В конце 1970-х годов началось дерегулирование не только рынков труда – те же тенденции все более выраженно наблюдались на рынках товаров, услуг и капитала. Правительства надеялись, что это ускорит экономический рост и освободит их от политических обязательств, тогда как работодатели уповали на расширение рынков и усиление конкуренции, чтобы оправдать ухудшение условий труда, снижение оплаты или, по крайней мере, растущую дифференциацию заработной платы[47]. Тогда же рынки капитала превратились в рынки корпоративного контроля, для которых «акционерная стоимость» стала главным индикатором хорошего управления [Höpner, 2003]. Во многих странах, даже в Скандинавии, внимание граждан обращали на частные образовательные услуги и услуги страхования, предлагая их как дополнение или даже альтернативу государственным услугам и подчеркивая возможность воспользоваться кредитом для их оплаты.

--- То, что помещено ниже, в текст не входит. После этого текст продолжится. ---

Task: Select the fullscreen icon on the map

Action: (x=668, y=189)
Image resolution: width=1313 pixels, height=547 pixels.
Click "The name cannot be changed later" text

Повсюду скачкообразно росло экономическое неравенство (рис. 1.2)[48]. Примерно так, более или менее похожим образом реагируя на давление со стороны собственников и менеджеров своей «экономики», развитые капиталистические страны сбросили с себя груз обязательств, взятых в середине столетия, – обязательств обеспечивать экономический рост, полную занятость, социальную защищенность и социальную сплоченность – и передали вопросы благосостояния своих граждан рынкам.
44
Вебер, Шумпетер, Кейнс – все они с различных перспектив и нормативных позиций предсказывали, что во второй половине ХХ в. капитализму свободного рынка придет конец – мирный или не очень. Также не будет лишним вспомнить и о том, что Поланьи в своей «Великой трансформации» (1944 г.) не сомневался: либеральный капитализм ушел в прошлое и больше никогда не вернется. «Внутри государств мы наблюдаем ныне следующий процесс: экономическая система перестает диктовать законы обществу; напротив, общество утверждает свой примат над этой системой» [Polanyi, 1957 (1944), p. 251] (рус. пер.: [Поланьи, 2002, с. 271]).
46
Об эволюции государства всеобщего благосостояния в 1980-х годах см.: [Scharpf, Schmidt, 2000a; 2000b]; предисловие редактора к хрестоматии: [Castles et al., 2010] и в этой же хрестоматии статьи: [Kautto, 2010; Palier, 2010].
47
Среди множества работ на эту тему я выделил бы следующие: [Emmenegger et al., 2012; Goldthorpe, 1984; Palier, Thelen, 2010].
48
На рис. 1.2 показано изменение коэффициента Джини, который является наиболее распространенной мерой оценки неравенства по доходам, для семи стран (мы говорили о них выше). Коэффициент Джини измеряет отклонение фактического распределения доходов от равномерного распределения. Другой мерой оценки неравенства служит доля заработной платы в национальном доходе, т. е. доля тех, кто получает заработную плату, а не прибыль, в валовом национальном доходе. Динамика за 1960–2005 гг. для основных 16 стран ОЭСР ужасает не меньше, чем динамика коэффициента Джини: «Доля заработной платы в национальном доходе увеличилась, как только в период после Второй мировой войны рыночной силе капитала стало угрожать растущее влияние социал-демократических проектов. В последние два десятилетия маятник качнулся обратно – возвращая рыночную силу классу капиталистов. ‹…› Неолиберализм является попыткой вернуть долю доходов капиталистического класса на довоенный уровень» [Kristal, 2010, p. 758 f.]